Sous l'impulsion du coach Reynald Pedros (51 ans, 25 sélections), ancien international français et ancien entraîneur de l'OL Féminin, la belle histoire se poursuit même si face aux bleues, il le sait, les lionnes ne partent pas favorites. "On vient de réaliser un exploit sur trois matchs, maintenant ce sont des matchs à élimination directe, tout est possible. Ce sera un match très difficile mais on fera tout pour se qualifier." Le ton est donné et la mission claire : ne rien lâcher, jouer sans complexe et s'affirmer.

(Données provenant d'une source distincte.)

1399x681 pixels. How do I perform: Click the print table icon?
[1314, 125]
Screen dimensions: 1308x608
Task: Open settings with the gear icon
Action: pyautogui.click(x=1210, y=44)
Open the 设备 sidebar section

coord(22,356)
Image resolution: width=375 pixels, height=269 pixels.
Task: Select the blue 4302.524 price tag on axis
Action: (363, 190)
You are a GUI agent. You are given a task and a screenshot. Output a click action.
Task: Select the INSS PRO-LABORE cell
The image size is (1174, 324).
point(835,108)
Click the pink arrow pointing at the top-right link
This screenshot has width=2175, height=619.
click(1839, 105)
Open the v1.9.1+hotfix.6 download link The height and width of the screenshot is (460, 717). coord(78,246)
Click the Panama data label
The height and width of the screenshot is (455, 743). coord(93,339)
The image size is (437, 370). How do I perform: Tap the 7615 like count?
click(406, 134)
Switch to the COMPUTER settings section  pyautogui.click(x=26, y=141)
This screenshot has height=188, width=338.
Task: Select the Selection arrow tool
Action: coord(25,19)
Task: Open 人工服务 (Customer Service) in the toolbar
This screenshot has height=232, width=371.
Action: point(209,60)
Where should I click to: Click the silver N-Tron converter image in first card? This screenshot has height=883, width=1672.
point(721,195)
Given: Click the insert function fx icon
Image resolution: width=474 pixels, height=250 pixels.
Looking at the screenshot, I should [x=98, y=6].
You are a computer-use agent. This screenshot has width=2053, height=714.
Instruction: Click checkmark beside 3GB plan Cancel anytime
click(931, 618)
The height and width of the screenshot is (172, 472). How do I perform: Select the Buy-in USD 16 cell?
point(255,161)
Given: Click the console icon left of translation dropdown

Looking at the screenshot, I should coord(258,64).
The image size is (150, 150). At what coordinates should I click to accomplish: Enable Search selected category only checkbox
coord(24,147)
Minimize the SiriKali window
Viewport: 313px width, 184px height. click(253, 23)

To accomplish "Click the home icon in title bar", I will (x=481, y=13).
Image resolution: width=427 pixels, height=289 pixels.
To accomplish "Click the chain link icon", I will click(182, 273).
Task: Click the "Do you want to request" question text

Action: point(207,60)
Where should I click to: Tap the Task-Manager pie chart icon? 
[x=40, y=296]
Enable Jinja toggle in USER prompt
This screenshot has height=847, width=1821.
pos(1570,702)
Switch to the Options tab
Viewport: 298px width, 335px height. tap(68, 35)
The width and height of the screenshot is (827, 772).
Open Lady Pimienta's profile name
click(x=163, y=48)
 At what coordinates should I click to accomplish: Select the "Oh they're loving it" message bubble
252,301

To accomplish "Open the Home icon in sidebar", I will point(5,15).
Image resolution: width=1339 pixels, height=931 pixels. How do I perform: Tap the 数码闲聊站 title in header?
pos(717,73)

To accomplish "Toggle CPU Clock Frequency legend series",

Des exploits attendus qui à chaque fois qu'ils se réalisent font écho à cette volonté de créer l'engouement et l'héritage qui va avec.
Chebbak offre son premier Ballon d'Or africain au Maroc en football féminin
Le Football Féminin : Un Investissement d'Avenir
Avec l'organisation de la CAN 2022 des féminines qui s'est tenue du 2 au 23 juillet dernier et un budget de 2,4 millions de dollars alloué à la compétition contre 1 million pour l'édition de 2018, le Maroc affiche ses ambitions : bâtir et réussir par le sport. Un pari réussi dans le pays qui a vu ses joueuses se hisser en finale de la CAN 2022 et un bel intérêt avec une affluence record pour les demi-finales : 45 000 spectateurs dans les gradins à Rabat pour assister au match des Lionnes de l'Atlas contre les Super Falcons du Nigeria.
Côté ballon rond, il faut capitaliser sur le succès et la popularité de l'équipe masculine et miser sur la pratique féminine. La Fédération royale marocaine a d'ailleurs choisi d'investir dans le football féminin pour changer les mentalités. Le royaume dispose de deux divisions professionnelles, dont les clubs, 42 au total, s'engagent à former des équipes de moins de 17 et 15 ans. Ce sont de petites avancées mais au service d'une grande vision du sport qu'il faut promouvoir et renforcer tant l'impact sur les jeunes filles peut être décisif avec gain de confiance, détermination et affirmation de soi.
Ce même événement voyait un symbole fort se confirmer : le parrainage et la promotion de la championne du monde de boxe Khadija El Mardi, maman de trois enfants, qui participe à déconstruire les stéréotypes et à porter un message sociétal puissant à l'heure où la participation des femmes marocaines aux compétitions internationales demeure encore faible malgré la promotion des institutions nationales à la pratique sportive.
Souvenez-vous, en athlétisme, la première fois qu'une femme africaine et arabe remportait une médaille d'or : 1984 avec la championne Nawal El Moutawakel qui brille à Los Angeles, aujourd'hui membre du CIO. C'est aussi tout simplement la première médaille d'Or olympique pour le royaume. À jamais la première. À jamais dans l'histoire.
Aujourd'hui, l'éducation et le sport sont les défis majeurs d'un royaume qui se veut moderne et en plein développement.